Aim of the task: Copy the listing below line for line, leaving every character unchanged.

◆ ◆ ◆

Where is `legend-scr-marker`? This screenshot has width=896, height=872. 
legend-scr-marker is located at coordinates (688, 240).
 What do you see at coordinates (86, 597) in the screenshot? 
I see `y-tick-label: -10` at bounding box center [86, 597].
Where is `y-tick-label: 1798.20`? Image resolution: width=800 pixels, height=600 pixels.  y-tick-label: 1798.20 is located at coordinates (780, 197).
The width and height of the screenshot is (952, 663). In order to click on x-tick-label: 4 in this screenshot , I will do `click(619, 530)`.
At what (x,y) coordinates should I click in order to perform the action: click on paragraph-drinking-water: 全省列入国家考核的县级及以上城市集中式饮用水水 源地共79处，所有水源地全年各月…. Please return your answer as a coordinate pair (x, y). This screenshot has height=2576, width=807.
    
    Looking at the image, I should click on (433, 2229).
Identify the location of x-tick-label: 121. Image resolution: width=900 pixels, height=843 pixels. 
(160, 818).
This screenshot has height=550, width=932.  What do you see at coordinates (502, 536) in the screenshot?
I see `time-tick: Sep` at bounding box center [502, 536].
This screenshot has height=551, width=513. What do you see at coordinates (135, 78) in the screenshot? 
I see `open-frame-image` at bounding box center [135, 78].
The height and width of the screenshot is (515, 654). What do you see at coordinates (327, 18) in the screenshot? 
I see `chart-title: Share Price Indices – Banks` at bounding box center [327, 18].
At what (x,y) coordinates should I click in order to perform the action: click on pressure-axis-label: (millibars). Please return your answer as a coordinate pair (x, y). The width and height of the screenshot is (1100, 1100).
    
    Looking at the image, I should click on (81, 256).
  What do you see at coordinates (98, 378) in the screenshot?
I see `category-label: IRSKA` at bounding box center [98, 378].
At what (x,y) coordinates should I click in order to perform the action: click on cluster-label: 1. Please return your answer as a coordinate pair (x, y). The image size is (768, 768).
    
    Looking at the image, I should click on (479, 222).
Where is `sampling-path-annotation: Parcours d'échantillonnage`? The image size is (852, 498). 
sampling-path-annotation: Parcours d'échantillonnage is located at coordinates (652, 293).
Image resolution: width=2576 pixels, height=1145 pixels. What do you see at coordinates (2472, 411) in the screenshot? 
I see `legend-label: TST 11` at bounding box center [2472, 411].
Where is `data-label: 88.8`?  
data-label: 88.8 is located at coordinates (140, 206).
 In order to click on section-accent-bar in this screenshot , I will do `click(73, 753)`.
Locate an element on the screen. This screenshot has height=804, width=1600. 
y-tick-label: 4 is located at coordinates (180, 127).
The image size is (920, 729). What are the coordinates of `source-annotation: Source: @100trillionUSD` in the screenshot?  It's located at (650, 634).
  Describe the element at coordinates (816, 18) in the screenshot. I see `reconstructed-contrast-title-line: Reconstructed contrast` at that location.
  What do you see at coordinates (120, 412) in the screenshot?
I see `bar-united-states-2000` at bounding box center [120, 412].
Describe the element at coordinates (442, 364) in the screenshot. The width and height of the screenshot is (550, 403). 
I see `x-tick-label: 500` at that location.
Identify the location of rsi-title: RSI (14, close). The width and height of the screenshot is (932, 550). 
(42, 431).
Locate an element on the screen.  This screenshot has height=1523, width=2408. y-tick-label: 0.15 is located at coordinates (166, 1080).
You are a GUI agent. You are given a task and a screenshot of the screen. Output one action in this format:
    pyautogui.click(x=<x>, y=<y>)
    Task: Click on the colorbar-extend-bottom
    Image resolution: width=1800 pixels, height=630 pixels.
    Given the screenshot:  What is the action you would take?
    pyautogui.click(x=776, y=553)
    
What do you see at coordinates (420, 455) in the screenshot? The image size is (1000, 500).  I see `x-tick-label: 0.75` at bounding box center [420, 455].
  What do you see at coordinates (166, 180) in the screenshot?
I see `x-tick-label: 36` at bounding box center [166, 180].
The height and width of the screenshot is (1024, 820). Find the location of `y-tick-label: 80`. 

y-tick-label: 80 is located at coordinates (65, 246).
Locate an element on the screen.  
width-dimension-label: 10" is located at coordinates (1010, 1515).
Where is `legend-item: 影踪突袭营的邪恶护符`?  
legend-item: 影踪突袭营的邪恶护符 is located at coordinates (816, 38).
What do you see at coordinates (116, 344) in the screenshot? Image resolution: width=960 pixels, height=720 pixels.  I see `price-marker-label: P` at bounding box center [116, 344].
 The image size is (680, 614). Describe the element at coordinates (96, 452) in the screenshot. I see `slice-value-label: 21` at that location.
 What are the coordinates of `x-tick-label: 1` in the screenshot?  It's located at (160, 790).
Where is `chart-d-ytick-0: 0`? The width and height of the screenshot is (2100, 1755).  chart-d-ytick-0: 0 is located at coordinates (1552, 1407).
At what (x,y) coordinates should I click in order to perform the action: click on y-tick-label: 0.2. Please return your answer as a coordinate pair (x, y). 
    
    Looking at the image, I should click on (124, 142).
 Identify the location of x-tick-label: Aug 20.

◆ ◆ ◆

The completed task:
Where is `legend-scr-marker`? This screenshot has width=896, height=872. 
legend-scr-marker is located at coordinates (688, 240).
 What do you see at coordinates (86, 597) in the screenshot? 
I see `y-tick-label: -10` at bounding box center [86, 597].
Where is `y-tick-label: 1798.20`? Image resolution: width=800 pixels, height=600 pixels.  y-tick-label: 1798.20 is located at coordinates (780, 197).
The width and height of the screenshot is (952, 663). In order to click on x-tick-label: 4 in this screenshot , I will do `click(619, 530)`.
At what (x,y) coordinates should I click in order to perform the action: click on paragraph-drinking-water: 全省列入国家考核的县级及以上城市集中式饮用水水 源地共79处，所有水源地全年各月…. Please return your answer as a coordinate pair (x, y). This screenshot has height=2576, width=807.
    
    Looking at the image, I should click on (433, 2229).
Identify the location of x-tick-label: 121. Image resolution: width=900 pixels, height=843 pixels. 
(160, 818).
This screenshot has height=550, width=932.  What do you see at coordinates (502, 536) in the screenshot?
I see `time-tick: Sep` at bounding box center [502, 536].
This screenshot has height=551, width=513. What do you see at coordinates (135, 78) in the screenshot? 
I see `open-frame-image` at bounding box center [135, 78].
The height and width of the screenshot is (515, 654). What do you see at coordinates (327, 18) in the screenshot? 
I see `chart-title: Share Price Indices – Banks` at bounding box center [327, 18].
At what (x,y) coordinates should I click in order to perform the action: click on pressure-axis-label: (millibars). Please return your answer as a coordinate pair (x, y). The width and height of the screenshot is (1100, 1100).
    
    Looking at the image, I should click on (81, 256).
  What do you see at coordinates (98, 378) in the screenshot?
I see `category-label: IRSKA` at bounding box center [98, 378].
At what (x,y) coordinates should I click in order to perform the action: click on cluster-label: 1. Please return your answer as a coordinate pair (x, y). The image size is (768, 768).
    
    Looking at the image, I should click on (479, 222).
Where is `sampling-path-annotation: Parcours d'échantillonnage`? The image size is (852, 498). 
sampling-path-annotation: Parcours d'échantillonnage is located at coordinates (652, 293).
Image resolution: width=2576 pixels, height=1145 pixels. What do you see at coordinates (2472, 411) in the screenshot? 
I see `legend-label: TST 11` at bounding box center [2472, 411].
Where is `data-label: 88.8`?  
data-label: 88.8 is located at coordinates (140, 206).
 In order to click on section-accent-bar in this screenshot , I will do `click(73, 753)`.
Locate an element on the screen. This screenshot has height=804, width=1600. 
y-tick-label: 4 is located at coordinates (180, 127).
The image size is (920, 729). What are the coordinates of `source-annotation: Source: @100trillionUSD` in the screenshot?  It's located at (650, 634).
  Describe the element at coordinates (816, 18) in the screenshot. I see `reconstructed-contrast-title-line: Reconstructed contrast` at that location.
  What do you see at coordinates (120, 412) in the screenshot?
I see `bar-united-states-2000` at bounding box center [120, 412].
Describe the element at coordinates (442, 364) in the screenshot. The width and height of the screenshot is (550, 403). 
I see `x-tick-label: 500` at that location.
Identify the location of rsi-title: RSI (14, close). The width and height of the screenshot is (932, 550). 
(42, 431).
Locate an element on the screen.  This screenshot has height=1523, width=2408. y-tick-label: 0.15 is located at coordinates (166, 1080).
You are a GUI agent. You are given a task and a screenshot of the screen. Output one action in this format:
    pyautogui.click(x=<x>, y=<y>)
    Task: Click on the colorbar-extend-bottom
    Image resolution: width=1800 pixels, height=630 pixels.
    Given the screenshot:  What is the action you would take?
    pyautogui.click(x=776, y=553)
    
What do you see at coordinates (420, 455) in the screenshot? The image size is (1000, 500).  I see `x-tick-label: 0.75` at bounding box center [420, 455].
  What do you see at coordinates (166, 180) in the screenshot?
I see `x-tick-label: 36` at bounding box center [166, 180].
The height and width of the screenshot is (1024, 820). Find the location of `y-tick-label: 80`. 

y-tick-label: 80 is located at coordinates (65, 246).
Locate an element on the screen.  
width-dimension-label: 10" is located at coordinates (1010, 1515).
Where is `legend-item: 影踪突袭营的邪恶护符`?  
legend-item: 影踪突袭营的邪恶护符 is located at coordinates (816, 38).
What do you see at coordinates (116, 344) in the screenshot? Image resolution: width=960 pixels, height=720 pixels.  I see `price-marker-label: P` at bounding box center [116, 344].
 The image size is (680, 614). Describe the element at coordinates (96, 452) in the screenshot. I see `slice-value-label: 21` at that location.
 What are the coordinates of `x-tick-label: 1` in the screenshot?  It's located at (160, 790).
Where is `chart-d-ytick-0: 0`? The width and height of the screenshot is (2100, 1755).  chart-d-ytick-0: 0 is located at coordinates (1552, 1407).
At what (x,y) coordinates should I click in order to perform the action: click on y-tick-label: 0.2. Please return your answer as a coordinate pair (x, y). 
    
    Looking at the image, I should click on (124, 142).
 Identify the location of x-tick-label: Aug 20.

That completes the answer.